ECLI:NL:RBMNE:2020:3083
Rechtbank Midden-Nederland
- Eerste aanleg - enkelvoudig
- Rechtspraak.nl
Niet-ontvankelijkheid van beroep wegens niet tijdig betalen griffierecht
In deze uitspraak van de Rechtbank Midden-Nederland, enkelvoudige kamer, op 7 juli 2020, wordt het beroep van eiseres tegen de uitspraak op bezwaar van de heffingsambtenaar van de gemeente Lelystad behandeld. Eiseres had beroep aangetekend tegen een beslissing van de gemeente, maar had het verschuldigde griffierecht van € 47,- niet op tijd betaald. De rechtbank oordeelt dat zij voldoende informatie heeft om zonder zitting uitspraak te doen, aangezien het griffierecht niet tijdig is voldaan. Volgens artikel 8:41, eerste lid, van de Algemene wet bestuursrecht (Awb) is het verplicht om griffierecht te betalen bij het indienen van een beroep. De rechtbank heeft eiseres op 23 december 2019 een aangetekende brief gestuurd met de mededeling dat het griffierecht binnen vier weken betaald moest worden.
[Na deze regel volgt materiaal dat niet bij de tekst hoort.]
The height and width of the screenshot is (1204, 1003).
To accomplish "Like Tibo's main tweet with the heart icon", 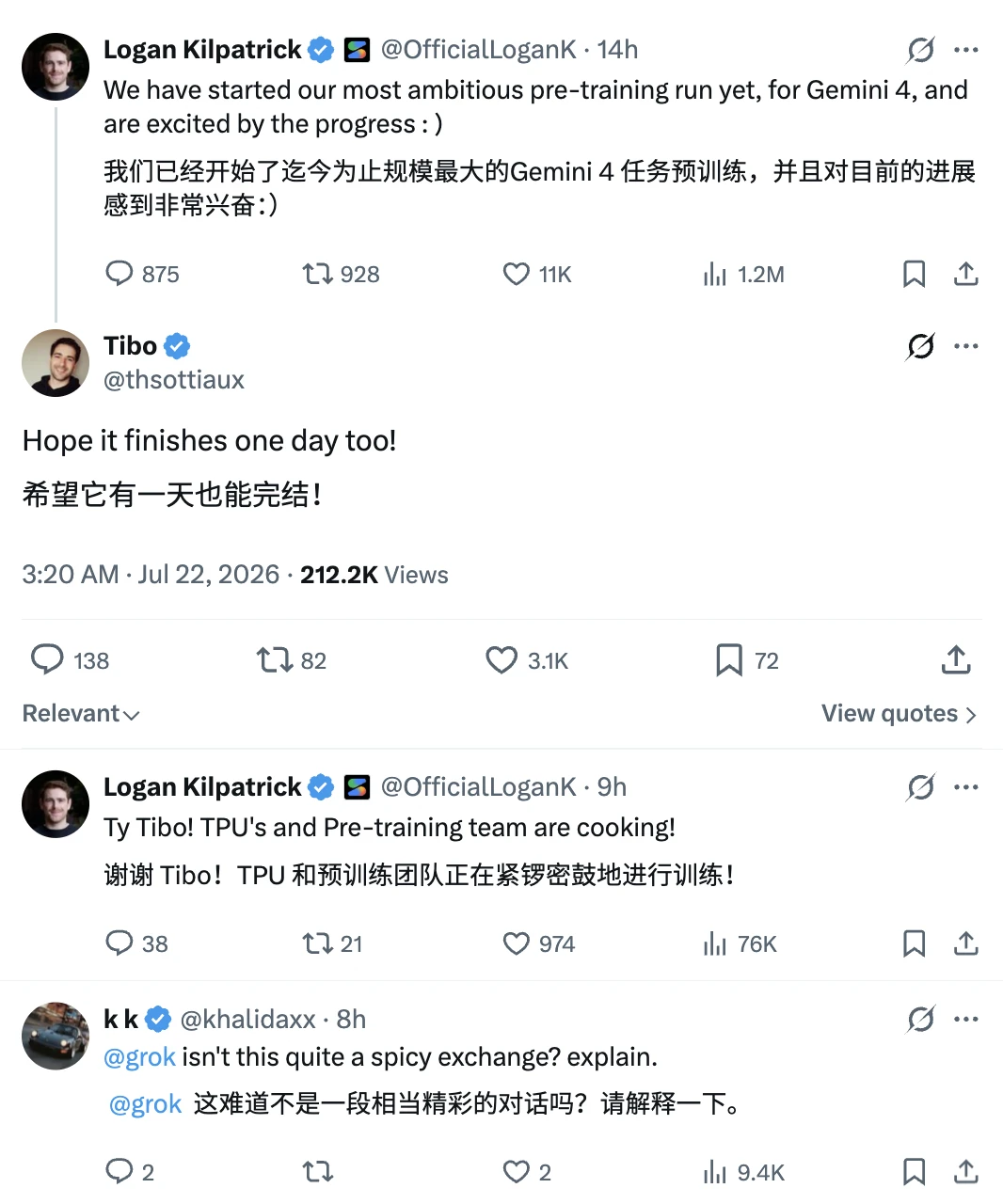I will 502,660.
Aangezien het griffierecht niet op tijd is ontvangen en eiseres geen geldige reden heeft gegeven voor de late betaling, verklaart de rechtbank het beroep niet-ontvankelijk op basis van artikel 8:54 Awb. De rechtbank wijst erop dat er geen aanleiding is voor een vergoeding van de proceskosten. Deze uitspraak is gedaan door rechter R.C. Moed, in aanwezigheid van griffier P.W. Hogenbirk. Vanwege de coronamaatregelen is de uitspraak niet op een openbare zitting gedaan, maar zal deze alsnog openbaar worden uitgesproken zodra dat weer mogelijk is.